▸ Work to be completed
Reproduce, from the lines below, exactly the stretch that begins at the line containing "交通事故治療 (38, 2162)" and ends at the line containing "頭痛 (24, 2296)", both included.

▸ Record set
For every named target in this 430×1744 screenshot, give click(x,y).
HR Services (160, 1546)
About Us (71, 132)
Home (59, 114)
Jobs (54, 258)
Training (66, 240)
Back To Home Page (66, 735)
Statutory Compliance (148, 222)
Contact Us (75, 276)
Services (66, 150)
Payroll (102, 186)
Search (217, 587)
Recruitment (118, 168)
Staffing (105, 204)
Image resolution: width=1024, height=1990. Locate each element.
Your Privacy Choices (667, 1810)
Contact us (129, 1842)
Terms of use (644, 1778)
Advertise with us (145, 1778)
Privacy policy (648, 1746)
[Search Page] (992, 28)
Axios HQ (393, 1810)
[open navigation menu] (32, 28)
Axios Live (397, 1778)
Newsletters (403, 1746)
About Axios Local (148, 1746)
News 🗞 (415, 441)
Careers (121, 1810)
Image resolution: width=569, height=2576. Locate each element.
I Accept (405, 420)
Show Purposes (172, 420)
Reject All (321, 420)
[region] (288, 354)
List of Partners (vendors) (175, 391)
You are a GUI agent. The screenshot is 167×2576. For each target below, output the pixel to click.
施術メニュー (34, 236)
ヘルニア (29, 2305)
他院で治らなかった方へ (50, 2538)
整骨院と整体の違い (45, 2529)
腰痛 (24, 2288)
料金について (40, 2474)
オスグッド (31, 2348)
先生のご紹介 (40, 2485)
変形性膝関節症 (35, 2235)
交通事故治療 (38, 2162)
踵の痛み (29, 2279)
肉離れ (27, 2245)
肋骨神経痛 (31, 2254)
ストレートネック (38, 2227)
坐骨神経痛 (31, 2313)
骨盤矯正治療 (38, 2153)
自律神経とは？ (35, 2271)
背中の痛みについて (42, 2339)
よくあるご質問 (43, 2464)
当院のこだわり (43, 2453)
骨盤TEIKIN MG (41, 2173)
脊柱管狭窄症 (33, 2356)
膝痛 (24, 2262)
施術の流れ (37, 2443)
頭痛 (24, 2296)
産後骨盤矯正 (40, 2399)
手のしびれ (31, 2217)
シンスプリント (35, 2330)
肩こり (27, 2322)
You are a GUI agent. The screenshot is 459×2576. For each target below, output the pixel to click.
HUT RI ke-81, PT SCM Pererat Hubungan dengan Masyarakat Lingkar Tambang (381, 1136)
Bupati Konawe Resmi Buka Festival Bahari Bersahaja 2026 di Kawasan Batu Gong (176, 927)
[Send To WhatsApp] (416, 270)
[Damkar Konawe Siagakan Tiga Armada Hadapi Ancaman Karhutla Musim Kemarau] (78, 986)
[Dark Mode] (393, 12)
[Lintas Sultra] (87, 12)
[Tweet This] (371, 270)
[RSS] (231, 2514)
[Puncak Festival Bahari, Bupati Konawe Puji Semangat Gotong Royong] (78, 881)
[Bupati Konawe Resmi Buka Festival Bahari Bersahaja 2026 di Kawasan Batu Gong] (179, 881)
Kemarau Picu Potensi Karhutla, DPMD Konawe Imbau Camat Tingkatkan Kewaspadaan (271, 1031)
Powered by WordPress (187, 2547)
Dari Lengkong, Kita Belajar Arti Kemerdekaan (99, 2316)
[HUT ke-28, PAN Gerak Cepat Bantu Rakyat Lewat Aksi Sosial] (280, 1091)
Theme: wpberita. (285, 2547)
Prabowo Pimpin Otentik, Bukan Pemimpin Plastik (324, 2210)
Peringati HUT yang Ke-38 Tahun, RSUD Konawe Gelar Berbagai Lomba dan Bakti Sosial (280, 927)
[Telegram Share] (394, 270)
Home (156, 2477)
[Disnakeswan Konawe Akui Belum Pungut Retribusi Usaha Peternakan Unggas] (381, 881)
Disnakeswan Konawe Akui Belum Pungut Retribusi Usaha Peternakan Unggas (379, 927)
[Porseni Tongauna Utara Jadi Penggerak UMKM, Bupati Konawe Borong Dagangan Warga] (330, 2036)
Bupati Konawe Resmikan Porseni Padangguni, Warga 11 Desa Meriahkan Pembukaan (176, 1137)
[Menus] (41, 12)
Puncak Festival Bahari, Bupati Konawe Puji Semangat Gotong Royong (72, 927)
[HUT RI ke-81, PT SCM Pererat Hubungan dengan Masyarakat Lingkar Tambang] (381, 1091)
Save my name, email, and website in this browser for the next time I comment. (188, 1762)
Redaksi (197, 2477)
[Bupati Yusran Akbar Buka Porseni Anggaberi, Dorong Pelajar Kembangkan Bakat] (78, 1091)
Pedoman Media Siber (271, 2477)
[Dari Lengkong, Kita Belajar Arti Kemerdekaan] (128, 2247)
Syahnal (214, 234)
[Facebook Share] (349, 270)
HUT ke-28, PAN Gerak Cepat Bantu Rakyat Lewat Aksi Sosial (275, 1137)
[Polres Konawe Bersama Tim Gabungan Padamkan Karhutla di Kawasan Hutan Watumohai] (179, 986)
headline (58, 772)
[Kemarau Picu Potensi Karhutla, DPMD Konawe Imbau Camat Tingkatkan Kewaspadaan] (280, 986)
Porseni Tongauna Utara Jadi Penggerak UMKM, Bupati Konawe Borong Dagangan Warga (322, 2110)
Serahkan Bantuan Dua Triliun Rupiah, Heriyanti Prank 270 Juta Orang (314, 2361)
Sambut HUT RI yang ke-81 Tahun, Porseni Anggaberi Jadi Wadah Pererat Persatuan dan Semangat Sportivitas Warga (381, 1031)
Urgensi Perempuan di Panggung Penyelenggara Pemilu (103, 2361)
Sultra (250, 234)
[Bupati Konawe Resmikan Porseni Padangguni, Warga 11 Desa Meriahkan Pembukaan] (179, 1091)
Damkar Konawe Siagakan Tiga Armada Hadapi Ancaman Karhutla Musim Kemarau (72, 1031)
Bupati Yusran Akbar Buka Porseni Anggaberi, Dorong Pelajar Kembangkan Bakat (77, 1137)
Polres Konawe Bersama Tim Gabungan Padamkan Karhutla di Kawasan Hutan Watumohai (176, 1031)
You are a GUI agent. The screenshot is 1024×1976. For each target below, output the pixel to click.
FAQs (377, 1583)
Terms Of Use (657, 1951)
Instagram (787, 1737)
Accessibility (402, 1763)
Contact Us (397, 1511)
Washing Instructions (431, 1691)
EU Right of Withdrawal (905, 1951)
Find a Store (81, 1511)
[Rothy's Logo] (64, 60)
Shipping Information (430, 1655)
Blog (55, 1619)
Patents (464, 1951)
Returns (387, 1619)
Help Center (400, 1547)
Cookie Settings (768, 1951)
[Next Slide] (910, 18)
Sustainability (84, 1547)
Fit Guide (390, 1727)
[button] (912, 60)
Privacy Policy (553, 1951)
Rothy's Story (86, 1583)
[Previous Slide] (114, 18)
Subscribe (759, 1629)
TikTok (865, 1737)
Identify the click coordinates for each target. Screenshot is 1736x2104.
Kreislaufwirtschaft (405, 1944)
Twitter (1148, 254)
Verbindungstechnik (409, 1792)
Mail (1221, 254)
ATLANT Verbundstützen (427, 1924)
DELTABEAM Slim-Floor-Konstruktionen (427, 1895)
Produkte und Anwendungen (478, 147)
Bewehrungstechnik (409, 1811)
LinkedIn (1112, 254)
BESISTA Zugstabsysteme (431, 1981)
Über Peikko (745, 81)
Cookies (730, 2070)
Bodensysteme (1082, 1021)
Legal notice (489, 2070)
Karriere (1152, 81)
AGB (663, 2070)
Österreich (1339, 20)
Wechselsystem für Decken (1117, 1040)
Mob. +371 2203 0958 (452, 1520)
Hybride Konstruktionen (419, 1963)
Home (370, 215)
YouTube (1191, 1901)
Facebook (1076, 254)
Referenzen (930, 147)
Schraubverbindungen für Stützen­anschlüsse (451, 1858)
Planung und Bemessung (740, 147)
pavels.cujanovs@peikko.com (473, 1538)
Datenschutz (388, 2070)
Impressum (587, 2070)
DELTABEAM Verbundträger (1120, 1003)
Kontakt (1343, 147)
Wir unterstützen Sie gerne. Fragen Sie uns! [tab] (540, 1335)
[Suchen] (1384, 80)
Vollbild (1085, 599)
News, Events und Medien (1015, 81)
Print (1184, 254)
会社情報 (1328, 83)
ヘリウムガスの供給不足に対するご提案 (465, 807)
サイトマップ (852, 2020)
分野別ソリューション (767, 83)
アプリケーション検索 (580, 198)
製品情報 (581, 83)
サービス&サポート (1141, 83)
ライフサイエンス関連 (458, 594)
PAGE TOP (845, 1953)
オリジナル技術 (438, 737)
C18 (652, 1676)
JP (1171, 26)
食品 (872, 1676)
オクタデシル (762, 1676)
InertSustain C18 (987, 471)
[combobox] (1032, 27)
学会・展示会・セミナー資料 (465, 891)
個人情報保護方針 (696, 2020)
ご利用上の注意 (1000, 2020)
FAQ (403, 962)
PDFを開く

▸ Your response
交通事故治療 (38, 2162)
踵の痛み (29, 2279)
肉離れ (27, 2245)
肋骨神経痛 (31, 2254)
ストレートネック (38, 2227)
坐骨神経痛 (31, 2313)
骨盤矯正治療 (38, 2153)
自律神経とは？ (35, 2271)
背中の痛みについて (42, 2339)
よくあるご質問 (43, 2464)
当院のこだわり (43, 2453)
骨盤TEIKIN MG (41, 2173)
脊柱管狭窄症 (33, 2356)
膝痛 (24, 2262)
施術の流れ (37, 2443)
頭痛 (24, 2296)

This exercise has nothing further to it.